This blog is intended to go along with Population: An Introduction to Concepts and Issues, by John R. Weeks, published by Cengage Learning. The latest edition is the 13th (it will be out in January 2020), but this blog is meant to complement any edition of the book by showing the way in which demographic issues are regularly in the news.

You can download an iPhone app for the 13th edition from the App Store (search for Weeks Population).
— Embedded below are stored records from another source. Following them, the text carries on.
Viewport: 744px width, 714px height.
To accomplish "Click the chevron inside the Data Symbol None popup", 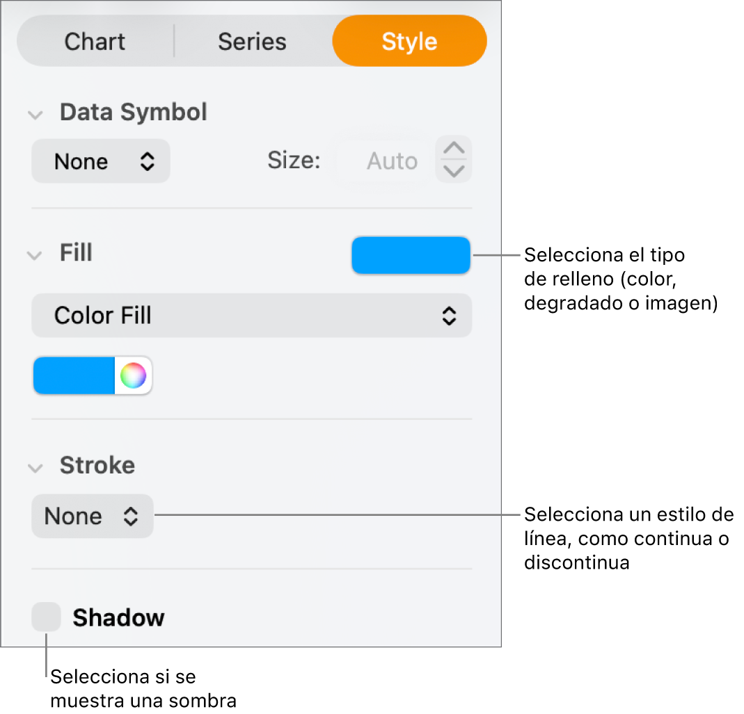I will click(x=147, y=161).
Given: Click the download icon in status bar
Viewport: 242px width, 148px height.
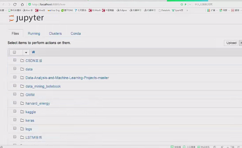Looking at the screenshot, I should pyautogui.click(x=228, y=147).

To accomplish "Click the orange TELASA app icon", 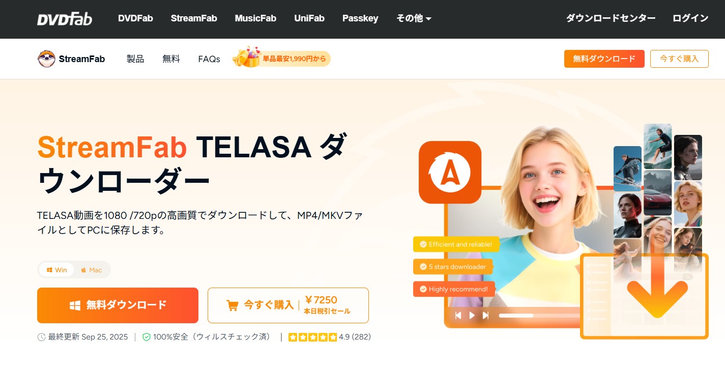I will [x=450, y=173].
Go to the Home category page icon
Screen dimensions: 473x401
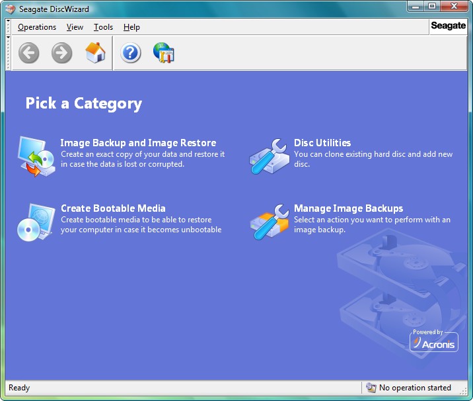[x=96, y=53]
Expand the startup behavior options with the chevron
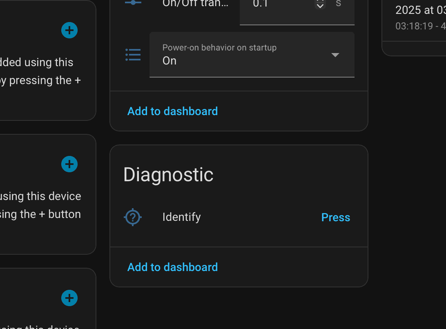This screenshot has height=329, width=446. pyautogui.click(x=335, y=54)
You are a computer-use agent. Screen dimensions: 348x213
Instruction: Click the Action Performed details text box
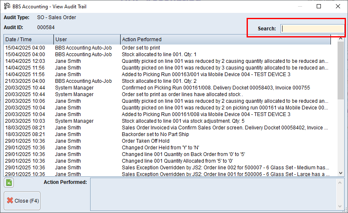[217, 194]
If you are a user of my textbook and would like to suggest a blog post idea, please email me at: john.weeks@sdsu.edu

Tuesday, August 26, 2014

Seals May be Carriers of TB

In the modern world, tuberculosis in North and South America looks pretty much like TB in Europe and so the assumption has been that Europeans brought TB (along with many other diseases) to the New World. Not so fast, say biologists who have been examining skeletons at Peruvian burial sites. In a paper just published in Nature and reported by the Economist as well as by Nature.com, scientists say they have uncovered evidence of a different strain of TB among people that predates European contact. How did this happen? They believe that seals were the carriers of TB. It's not clear how they become TB carriers, but the data suggest that they are, and eating them then infected humans. 

This is a reminder, of course, of the many virulent diseases that humans have acquired from eating animals just in past few decades--HIV from chimpanzees, Ebola from bats and monkeys, Avian flu from birds, mad cow disease from you know who. The list is really a pretty long one. And the lesson seems pretty simple: love your animals, don't eat them.